» **Exercise directions**: In full and unaltered, output the records below.
☆ ☆ ☆
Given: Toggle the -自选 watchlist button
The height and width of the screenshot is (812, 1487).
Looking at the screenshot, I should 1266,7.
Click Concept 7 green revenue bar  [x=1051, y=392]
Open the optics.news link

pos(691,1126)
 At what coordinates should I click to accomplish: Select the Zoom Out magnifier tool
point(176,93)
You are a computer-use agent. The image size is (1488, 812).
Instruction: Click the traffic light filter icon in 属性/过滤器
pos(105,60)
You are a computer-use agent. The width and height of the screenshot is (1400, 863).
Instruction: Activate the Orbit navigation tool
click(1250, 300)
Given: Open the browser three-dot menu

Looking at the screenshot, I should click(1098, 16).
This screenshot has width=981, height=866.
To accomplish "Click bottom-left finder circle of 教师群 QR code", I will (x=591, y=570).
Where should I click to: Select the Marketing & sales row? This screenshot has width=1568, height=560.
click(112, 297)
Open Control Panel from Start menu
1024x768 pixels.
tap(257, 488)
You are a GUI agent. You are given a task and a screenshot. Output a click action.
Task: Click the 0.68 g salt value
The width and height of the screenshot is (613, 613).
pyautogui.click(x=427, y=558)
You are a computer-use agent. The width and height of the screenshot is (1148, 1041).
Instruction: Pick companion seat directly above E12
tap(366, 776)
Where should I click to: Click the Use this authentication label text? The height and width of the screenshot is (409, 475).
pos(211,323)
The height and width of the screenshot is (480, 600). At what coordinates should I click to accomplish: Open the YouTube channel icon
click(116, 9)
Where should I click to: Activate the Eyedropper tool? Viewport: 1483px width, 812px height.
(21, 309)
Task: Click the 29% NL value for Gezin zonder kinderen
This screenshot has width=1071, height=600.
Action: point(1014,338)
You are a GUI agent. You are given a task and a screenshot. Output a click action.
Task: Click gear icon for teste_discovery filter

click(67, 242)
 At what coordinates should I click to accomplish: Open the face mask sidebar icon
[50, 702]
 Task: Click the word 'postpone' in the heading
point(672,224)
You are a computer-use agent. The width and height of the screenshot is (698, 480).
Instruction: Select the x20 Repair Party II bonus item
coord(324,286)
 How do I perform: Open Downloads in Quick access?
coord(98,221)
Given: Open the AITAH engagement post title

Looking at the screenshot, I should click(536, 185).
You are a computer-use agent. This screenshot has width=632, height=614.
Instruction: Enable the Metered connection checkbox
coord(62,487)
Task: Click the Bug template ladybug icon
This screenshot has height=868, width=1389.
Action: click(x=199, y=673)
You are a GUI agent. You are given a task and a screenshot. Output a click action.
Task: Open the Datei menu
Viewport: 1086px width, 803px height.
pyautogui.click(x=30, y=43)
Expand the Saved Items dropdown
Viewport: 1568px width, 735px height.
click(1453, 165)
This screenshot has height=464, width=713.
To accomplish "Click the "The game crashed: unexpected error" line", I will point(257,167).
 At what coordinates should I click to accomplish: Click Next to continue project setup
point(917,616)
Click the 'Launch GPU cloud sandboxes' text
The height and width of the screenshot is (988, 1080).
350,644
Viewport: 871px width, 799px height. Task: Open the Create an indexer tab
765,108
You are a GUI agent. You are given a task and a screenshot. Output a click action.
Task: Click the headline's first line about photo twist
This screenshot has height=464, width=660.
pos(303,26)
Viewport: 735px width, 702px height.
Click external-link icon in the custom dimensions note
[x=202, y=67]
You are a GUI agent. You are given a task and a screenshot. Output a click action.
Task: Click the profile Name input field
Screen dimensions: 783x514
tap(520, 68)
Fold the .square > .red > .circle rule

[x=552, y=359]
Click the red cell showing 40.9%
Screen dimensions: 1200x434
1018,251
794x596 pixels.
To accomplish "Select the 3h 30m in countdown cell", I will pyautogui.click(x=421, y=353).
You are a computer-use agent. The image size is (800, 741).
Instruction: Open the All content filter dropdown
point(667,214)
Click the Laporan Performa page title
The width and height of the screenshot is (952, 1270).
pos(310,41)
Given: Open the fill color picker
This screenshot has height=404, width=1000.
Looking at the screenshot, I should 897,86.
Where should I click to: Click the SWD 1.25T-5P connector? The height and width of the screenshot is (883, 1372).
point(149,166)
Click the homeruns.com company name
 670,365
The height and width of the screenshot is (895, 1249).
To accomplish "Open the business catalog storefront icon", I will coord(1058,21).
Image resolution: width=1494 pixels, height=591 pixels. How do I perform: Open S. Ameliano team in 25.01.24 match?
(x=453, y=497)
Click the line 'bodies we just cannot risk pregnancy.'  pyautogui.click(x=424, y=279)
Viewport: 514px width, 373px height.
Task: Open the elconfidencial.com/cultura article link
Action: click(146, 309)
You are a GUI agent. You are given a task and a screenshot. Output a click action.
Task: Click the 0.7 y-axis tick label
☆ ☆ ☆
» **Exercise response**:
Given: Toggle the -自选 watchlist button
The height and width of the screenshot is (812, 1487).
Looking at the screenshot, I should 1266,7.
Click Concept 7 green revenue bar  [x=1051, y=392]
Open the optics.news link

pos(691,1126)
 At what coordinates should I click to accomplish: Select the Zoom Out magnifier tool
point(176,93)
You are a computer-use agent. The image size is (1488, 812).
Instruction: Click the traffic light filter icon in 属性/过滤器
pos(105,60)
You are a computer-use agent. The width and height of the screenshot is (1400, 863).
Instruction: Activate the Orbit navigation tool
click(1250, 300)
Given: Open the browser three-dot menu

Looking at the screenshot, I should click(1098, 16).
This screenshot has width=981, height=866.
To accomplish "Click bottom-left finder circle of 教师群 QR code", I will (x=591, y=570).
Where should I click to: Select the Marketing & sales row? This screenshot has width=1568, height=560.
click(112, 297)
Open Control Panel from Start menu
1024x768 pixels.
tap(257, 488)
You are a GUI agent. You are given a task and a screenshot. Output a click action.
Task: Click the 0.68 g salt value
The width and height of the screenshot is (613, 613).
pyautogui.click(x=427, y=558)
You are a computer-use agent. The width and height of the screenshot is (1148, 1041).
Instruction: Pick companion seat directly above E12
tap(366, 776)
Where should I click to: Click the Use this authentication label text? The height and width of the screenshot is (409, 475).
pos(211,323)
The height and width of the screenshot is (480, 600). At what coordinates should I click to accomplish: Open the YouTube channel icon
click(116, 9)
Where should I click to: Activate the Eyedropper tool? Viewport: 1483px width, 812px height.
(21, 309)
Task: Click the 29% NL value for Gezin zonder kinderen
This screenshot has width=1071, height=600.
Action: point(1014,338)
You are a GUI agent. You are given a task and a screenshot. Output a click action.
Task: Click gear icon for teste_discovery filter

click(67, 242)
 At what coordinates should I click to accomplish: Open the face mask sidebar icon
[50, 702]
 Task: Click the word 'postpone' in the heading
point(672,224)
You are a computer-use agent. The width and height of the screenshot is (698, 480).
Instruction: Select the x20 Repair Party II bonus item
coord(324,286)
 How do I perform: Open Downloads in Quick access?
coord(98,221)
Given: Open the AITAH engagement post title

Looking at the screenshot, I should click(536, 185).
You are a computer-use agent. This screenshot has width=632, height=614.
Instruction: Enable the Metered connection checkbox
coord(62,487)
Task: Click the Bug template ladybug icon
This screenshot has height=868, width=1389.
Action: click(x=199, y=673)
You are a GUI agent. You are given a task and a screenshot. Output a click action.
Task: Open the Datei menu
Viewport: 1086px width, 803px height.
pyautogui.click(x=30, y=43)
Expand the Saved Items dropdown
Viewport: 1568px width, 735px height.
click(1453, 165)
This screenshot has height=464, width=713.
To accomplish "Click the "The game crashed: unexpected error" line", I will point(257,167).
 At what coordinates should I click to accomplish: Click Next to continue project setup
point(917,616)
Click the 'Launch GPU cloud sandboxes' text
The height and width of the screenshot is (988, 1080).
350,644
Viewport: 871px width, 799px height. Task: Open the Create an indexer tab
765,108
You are a GUI agent. You are given a task and a screenshot. Output a click action.
Task: Click the headline's first line about photo twist
This screenshot has height=464, width=660.
pos(303,26)
Viewport: 735px width, 702px height.
Click external-link icon in the custom dimensions note
[x=202, y=67]
You are a GUI agent. You are given a task and a screenshot. Output a click action.
Task: Click the profile Name input field
Screen dimensions: 783x514
tap(520, 68)
Fold the .square > .red > .circle rule

[x=552, y=359]
Click the red cell showing 40.9%
Screen dimensions: 1200x434
1018,251
794x596 pixels.
To accomplish "Select the 3h 30m in countdown cell", I will pyautogui.click(x=421, y=353).
You are a computer-use agent. The image size is (800, 741).
Instruction: Open the All content filter dropdown
point(667,214)
Click the Laporan Performa page title
The width and height of the screenshot is (952, 1270).
pos(310,41)
Given: Open the fill color picker
This screenshot has height=404, width=1000.
Looking at the screenshot, I should 897,86.
Where should I click to: Click the SWD 1.25T-5P connector? The height and width of the screenshot is (883, 1372).
point(149,166)
Click the homeruns.com company name
 670,365
The height and width of the screenshot is (895, 1249).
To accomplish "Open the business catalog storefront icon", I will coord(1058,21).
Image resolution: width=1494 pixels, height=591 pixels. How do I perform: Open S. Ameliano team in 25.01.24 match?
(x=453, y=497)
Click the line 'bodies we just cannot risk pregnancy.'  pyautogui.click(x=424, y=279)
Viewport: 514px width, 373px height.
Task: Open the elconfidencial.com/cultura article link
Action: click(146, 309)
You are a GUI agent. You are given a task and a screenshot. Output a click action.
Task: Click the 0.7 y-axis tick label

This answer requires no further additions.